Modern (Practical) Approach: New thoughts

According to the modern approach the Assets Mix decision is concerned with 'real asset' along with the financial asset. Now the decisions need to be taken between various other investment assets also like property, paintings, gold, etc .The diagram below well depicts it.

Fig. 2: Showing the Modern (Practical) Approach

According to the Modern Approach the asset mix decision now-a-days can be categorized as

a) Rational  Asset Mix Decision
b) Irrational Asset Mix Decision
c) Holistic  Asset Mix Decision- rooted in Indian ethos & management

Rational Asset Mix Decision:

Under rational asset mix decision making, the decision of an individual is governed by the socio-economic factors .Investors take decision based on their knowledge, findings, and their economic situation. Furthermore this type of decision making tries to maximize the return per unit of risk.

Irrational Asset Mix Decision:

Under irrational asset mix decision making, the individual may choose to have such a combination which may be totally against his/her economic condition or the market situation. It may result in "supernormal profit" or "huge losses". Behavioral finance warns against such acts.

Holistic Asset Mix Decision:

Under this Holistic Asset Mix Decision along with the rational view, the individual is also guided by his/her intuition in taking decision.

In the present scenario this "holistic approach" must be given highest priority because now-a-days a shift has been noticed in our society, in the sense that investors are also trying to be ethical in making investment.

The equation of Holistic Decision making can be derived from WISDOM equation conceptualized by noted expert in Indian Management, Prof. Subhash Sharma in 1996 (Wisdom = Reason + Intuition) as, Holistic Decision making  = Rational decision + Intuition oriented decision.

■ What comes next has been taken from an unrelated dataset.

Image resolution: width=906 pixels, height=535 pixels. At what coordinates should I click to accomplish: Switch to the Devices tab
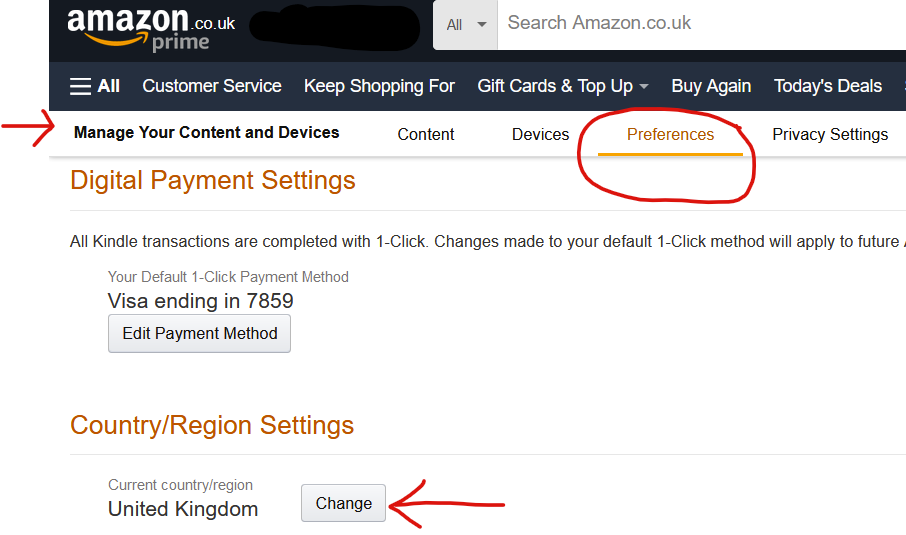pos(540,134)
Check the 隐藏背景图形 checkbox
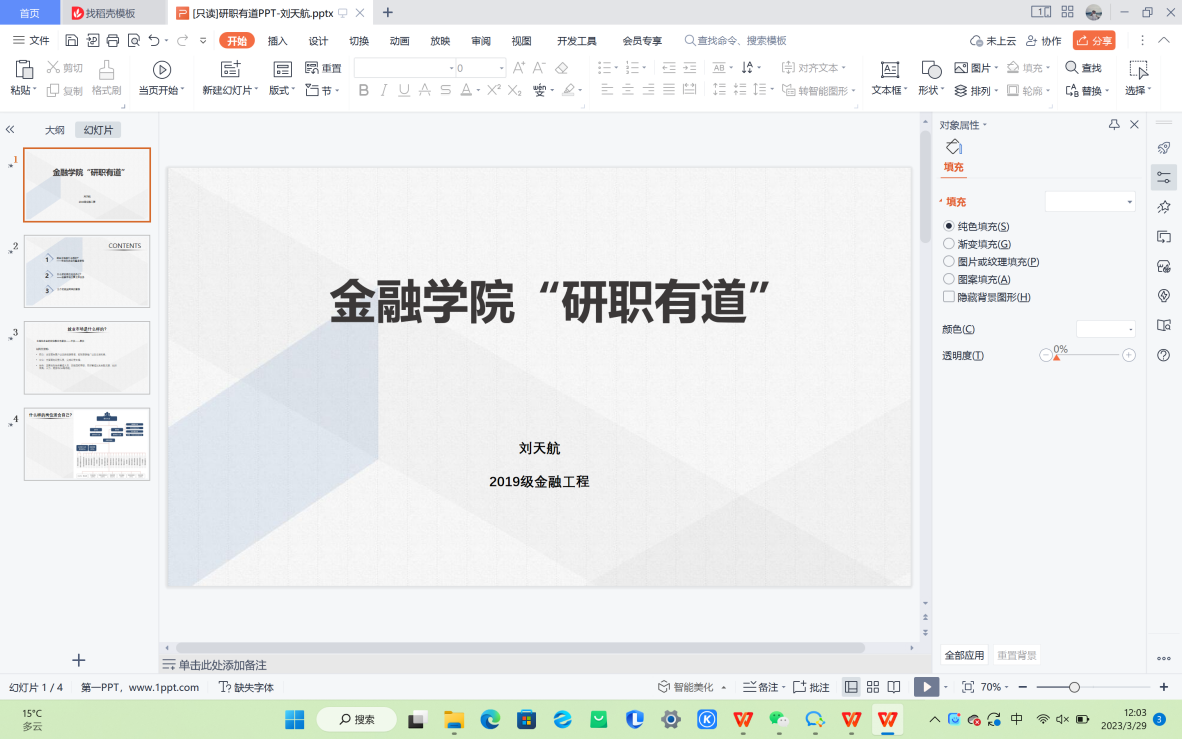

Furthermore as the decision takes place through intuition (linked to heart, consciousness, and goodself) it increases the chances that the investor shall follow ethical dimension. This concept is a part of HDMM (Holistic decision making) , a concept given by Dr. Harsh Purohit, Banasthali Vidyapith in 2011, extending wisdom equation ( Wisdom = Reason + Intuition) and MBA model conceptualized by Prof. Subhash Sharma in 1996 .

It is indeed important to consider that one may invest with greater freedom both in India and abroad, thanks to internal liberalization and move towards capital account convertibility. This is also indicated by Prof. Sharma (2007) through Viswa model. Prof. Sharma has clarified in his path breaking book; "New mantras in corporate corridors- from ancient roots to global roots" that the word 'viswa' stands for the world and interestingly can be decoded as 'videshi' + 'swadeshi'. To the delight of the author of this article, the model says that 100% dependency and non-dependency are equally dangerous. What best can further support 'viswa' model than India or China at the time of US debt crisis. This is true with asset mix decision as well where both local and global opportunities must be visualized.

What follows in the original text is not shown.